[Goal of the exercise] Beginning with the line that holds "766x377 pixels." and ending with the last line of the entries, please output each line exactly, apart from any pictures.

[Working data]
------------------------------------------------------------------------
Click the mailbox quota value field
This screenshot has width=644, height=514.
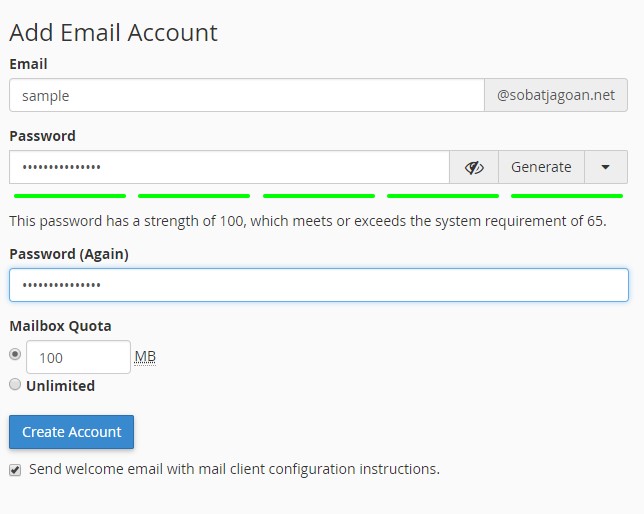(78, 357)
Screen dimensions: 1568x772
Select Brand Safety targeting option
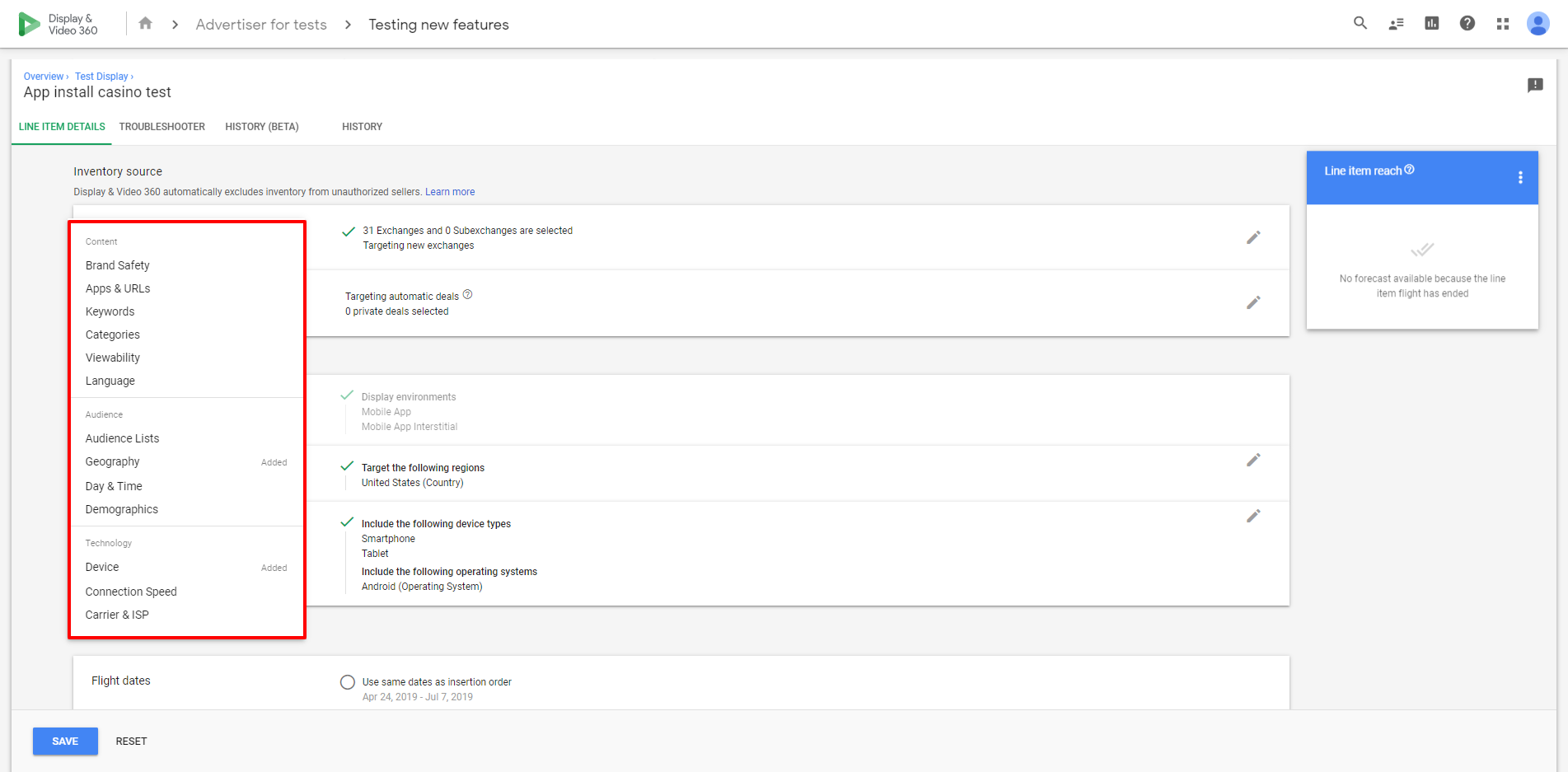point(118,265)
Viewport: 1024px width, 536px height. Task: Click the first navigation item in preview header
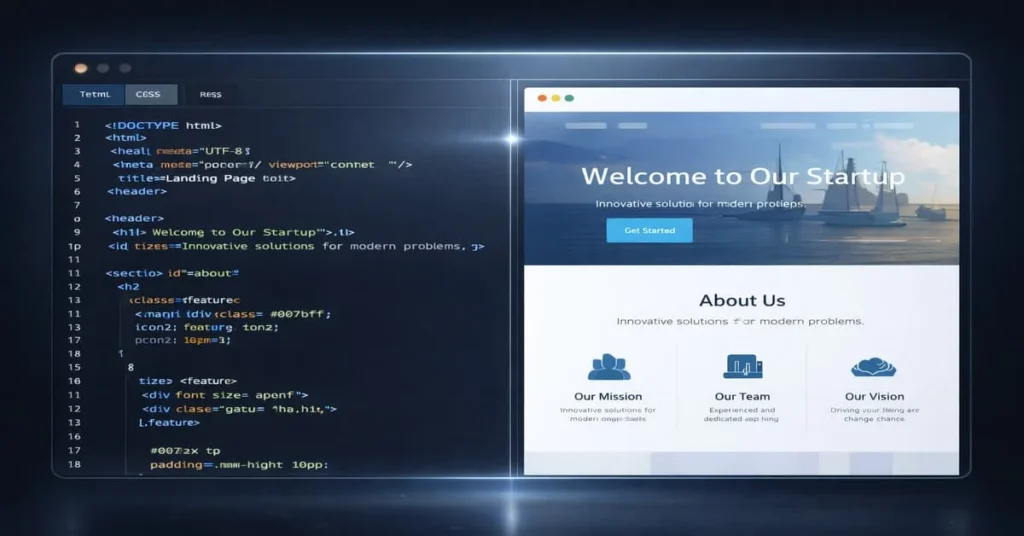[586, 126]
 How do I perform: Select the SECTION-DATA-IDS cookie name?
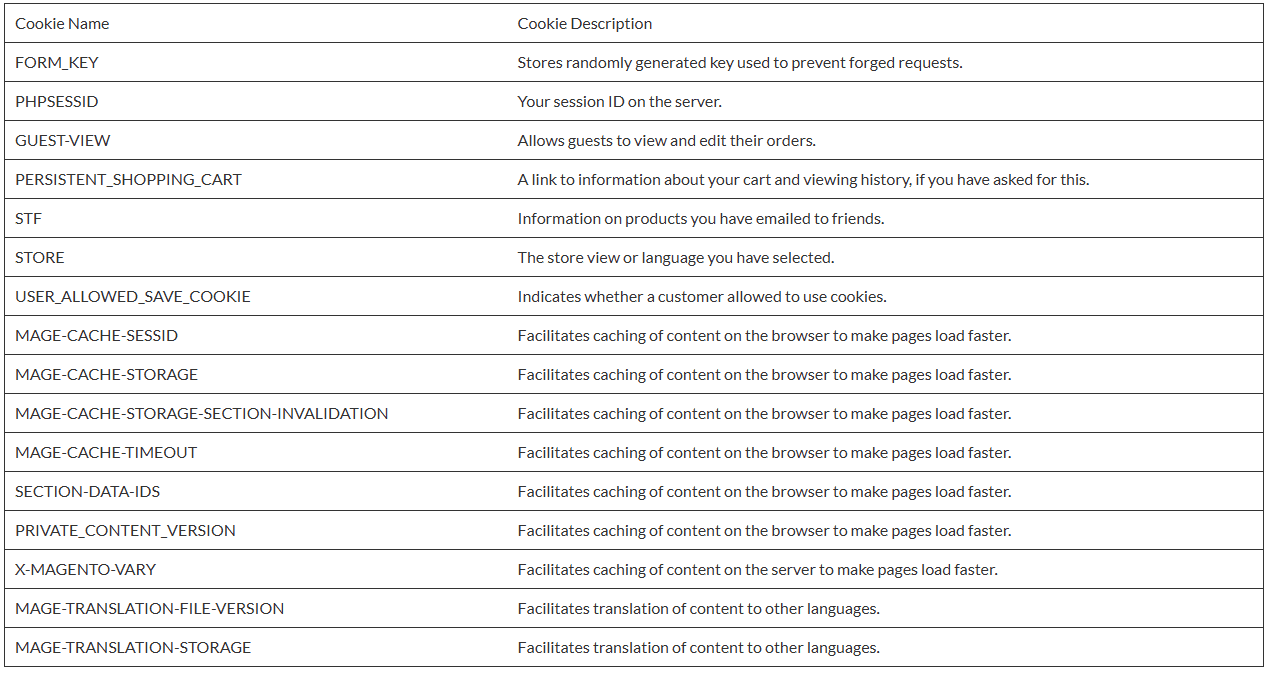[87, 491]
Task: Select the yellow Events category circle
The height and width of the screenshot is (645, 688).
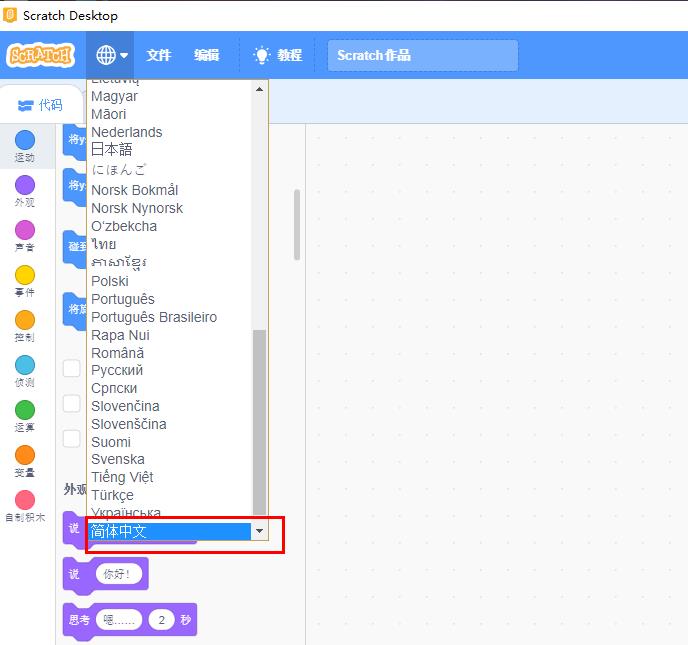Action: (x=25, y=275)
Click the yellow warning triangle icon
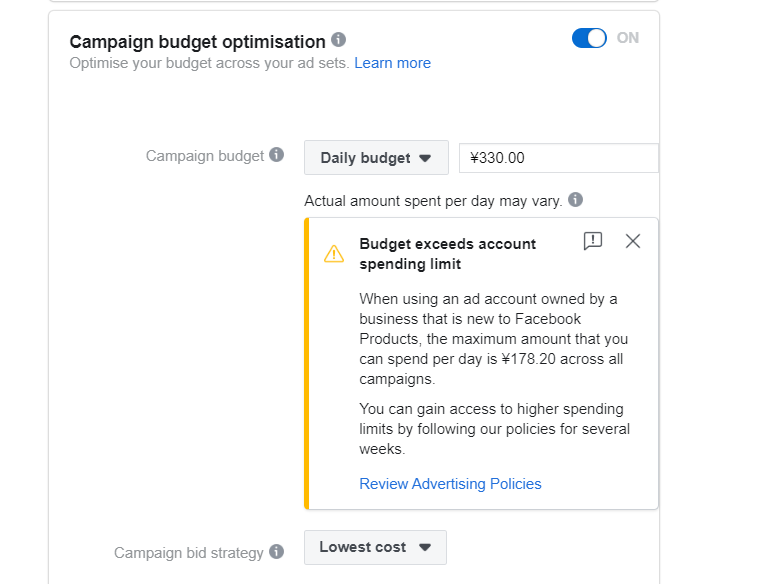 (334, 254)
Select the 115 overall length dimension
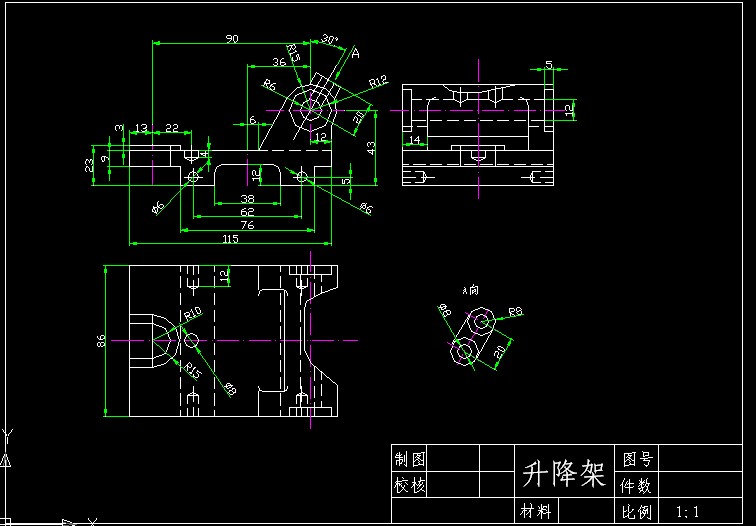The height and width of the screenshot is (526, 756). [230, 238]
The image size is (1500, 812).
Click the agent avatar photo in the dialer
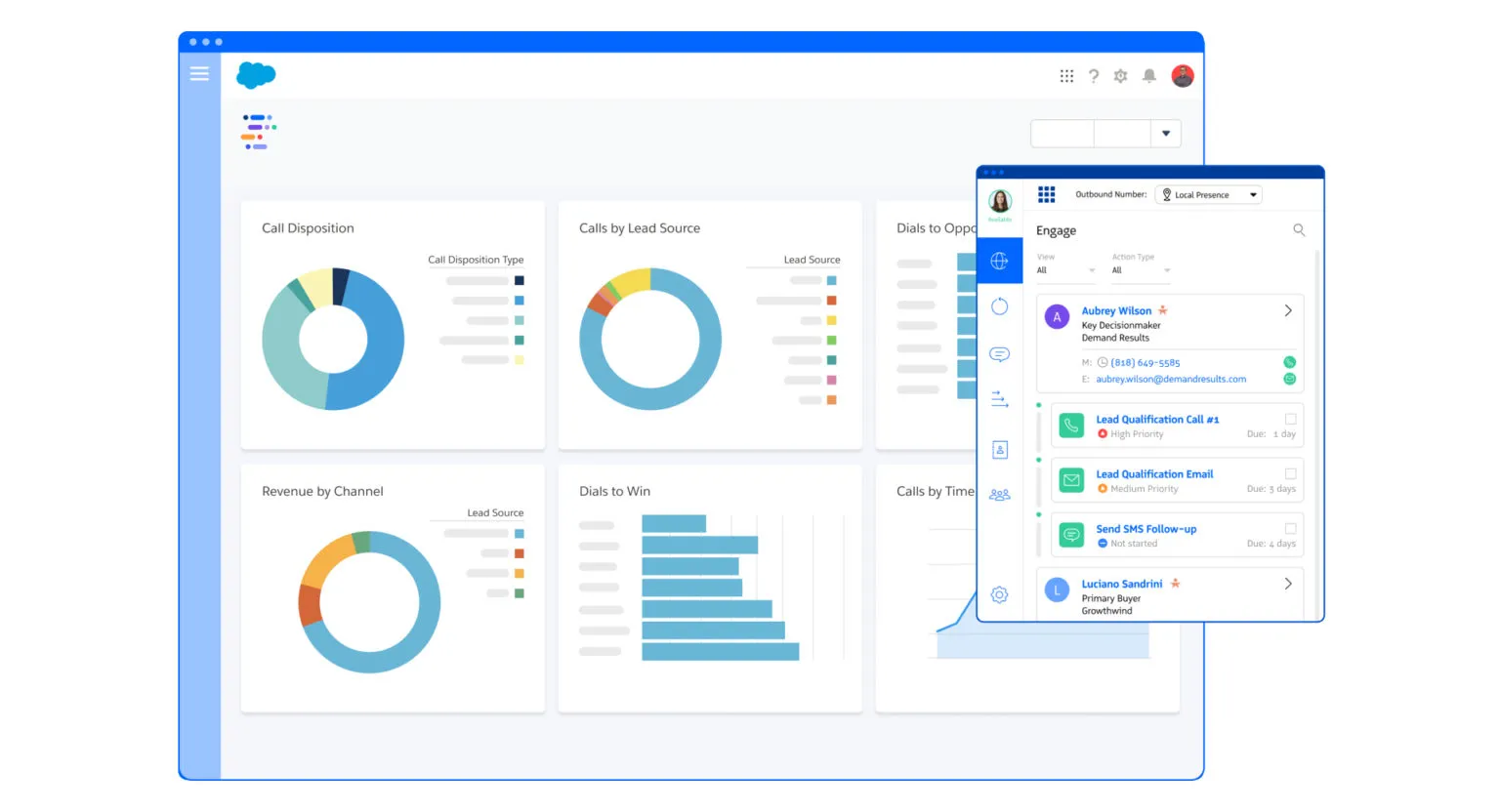pos(999,202)
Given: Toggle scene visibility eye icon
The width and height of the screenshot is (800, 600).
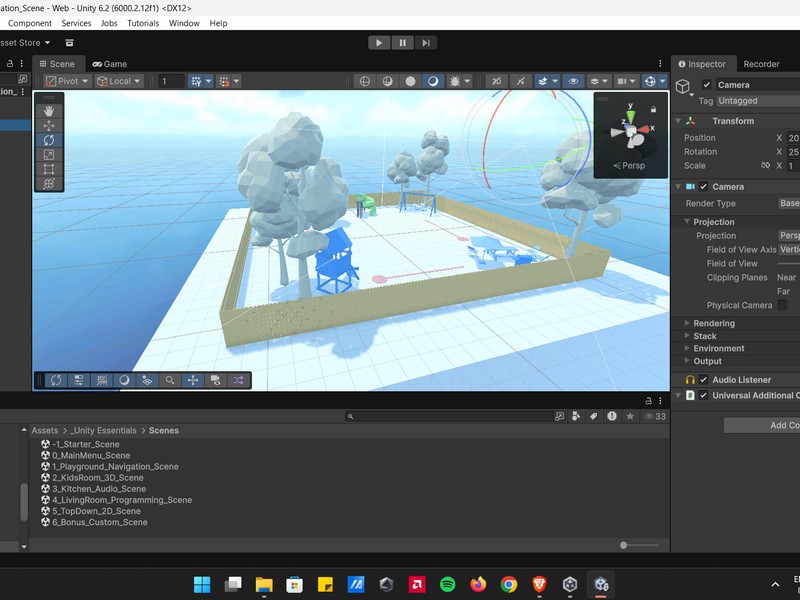Looking at the screenshot, I should (573, 81).
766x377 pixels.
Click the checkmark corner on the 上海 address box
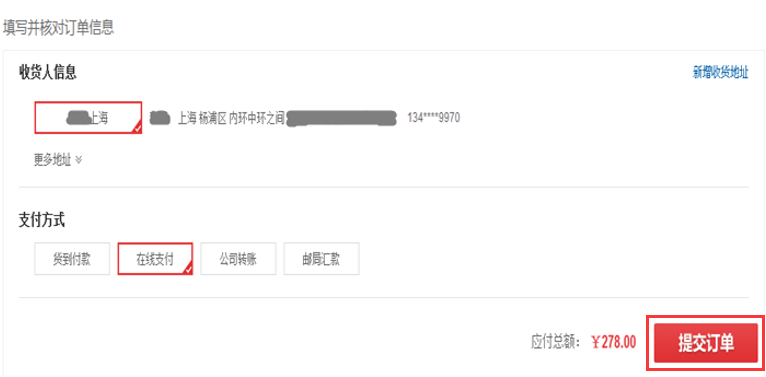click(137, 128)
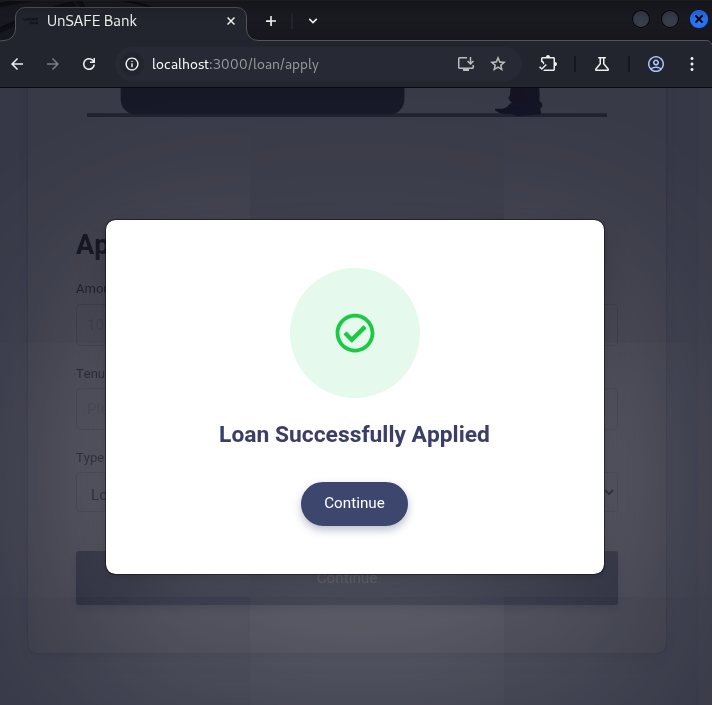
------------------------------------------------------------------------
[Output of the task]
766x377 pixels.
Click the checkmark corner on the 上海 address box
click(137, 128)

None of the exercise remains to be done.